**Assignment**
Reproduce the entries below verbatim, from the first line through the line that contains "Looking at the image, I should click on (1056, 684).".

######

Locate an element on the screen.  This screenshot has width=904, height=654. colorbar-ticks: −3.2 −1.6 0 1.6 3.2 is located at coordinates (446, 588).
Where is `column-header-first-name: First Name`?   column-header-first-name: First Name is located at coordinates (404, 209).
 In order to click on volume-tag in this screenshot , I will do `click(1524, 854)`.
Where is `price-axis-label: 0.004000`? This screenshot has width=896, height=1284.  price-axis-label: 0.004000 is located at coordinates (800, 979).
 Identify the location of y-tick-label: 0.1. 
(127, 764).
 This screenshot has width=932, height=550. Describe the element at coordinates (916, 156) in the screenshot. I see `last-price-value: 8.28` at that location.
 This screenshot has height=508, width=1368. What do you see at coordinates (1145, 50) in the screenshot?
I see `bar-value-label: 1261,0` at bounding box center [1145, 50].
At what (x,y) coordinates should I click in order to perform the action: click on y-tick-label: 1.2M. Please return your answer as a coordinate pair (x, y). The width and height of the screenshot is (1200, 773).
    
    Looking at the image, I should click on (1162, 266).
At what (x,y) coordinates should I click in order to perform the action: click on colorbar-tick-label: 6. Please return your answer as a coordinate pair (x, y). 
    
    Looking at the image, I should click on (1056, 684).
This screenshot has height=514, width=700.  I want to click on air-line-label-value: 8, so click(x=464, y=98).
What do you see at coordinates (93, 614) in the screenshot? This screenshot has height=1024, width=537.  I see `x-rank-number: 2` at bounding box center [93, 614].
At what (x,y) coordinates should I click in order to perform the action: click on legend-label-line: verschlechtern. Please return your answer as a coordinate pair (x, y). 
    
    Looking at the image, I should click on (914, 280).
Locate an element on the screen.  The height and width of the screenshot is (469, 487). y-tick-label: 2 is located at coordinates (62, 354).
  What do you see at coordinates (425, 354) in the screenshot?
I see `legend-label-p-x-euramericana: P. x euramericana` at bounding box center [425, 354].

######

**Answer to the exercise**
Locate an element on the screen.  This screenshot has width=904, height=654. colorbar-ticks: −3.2 −1.6 0 1.6 3.2 is located at coordinates (446, 588).
Where is `column-header-first-name: First Name`?   column-header-first-name: First Name is located at coordinates (404, 209).
 In order to click on volume-tag in this screenshot , I will do `click(1524, 854)`.
Where is `price-axis-label: 0.004000`? This screenshot has width=896, height=1284.  price-axis-label: 0.004000 is located at coordinates (800, 979).
 Identify the location of y-tick-label: 0.1. 
(127, 764).
 This screenshot has width=932, height=550. Describe the element at coordinates (916, 156) in the screenshot. I see `last-price-value: 8.28` at that location.
 This screenshot has height=508, width=1368. What do you see at coordinates (1145, 50) in the screenshot?
I see `bar-value-label: 1261,0` at bounding box center [1145, 50].
At what (x,y) coordinates should I click in order to perform the action: click on y-tick-label: 1.2M. Please return your answer as a coordinate pair (x, y). The width and height of the screenshot is (1200, 773).
    
    Looking at the image, I should click on (1162, 266).
At what (x,y) coordinates should I click in order to perform the action: click on colorbar-tick-label: 6. Please return your answer as a coordinate pair (x, y). 
    
    Looking at the image, I should click on (1056, 684).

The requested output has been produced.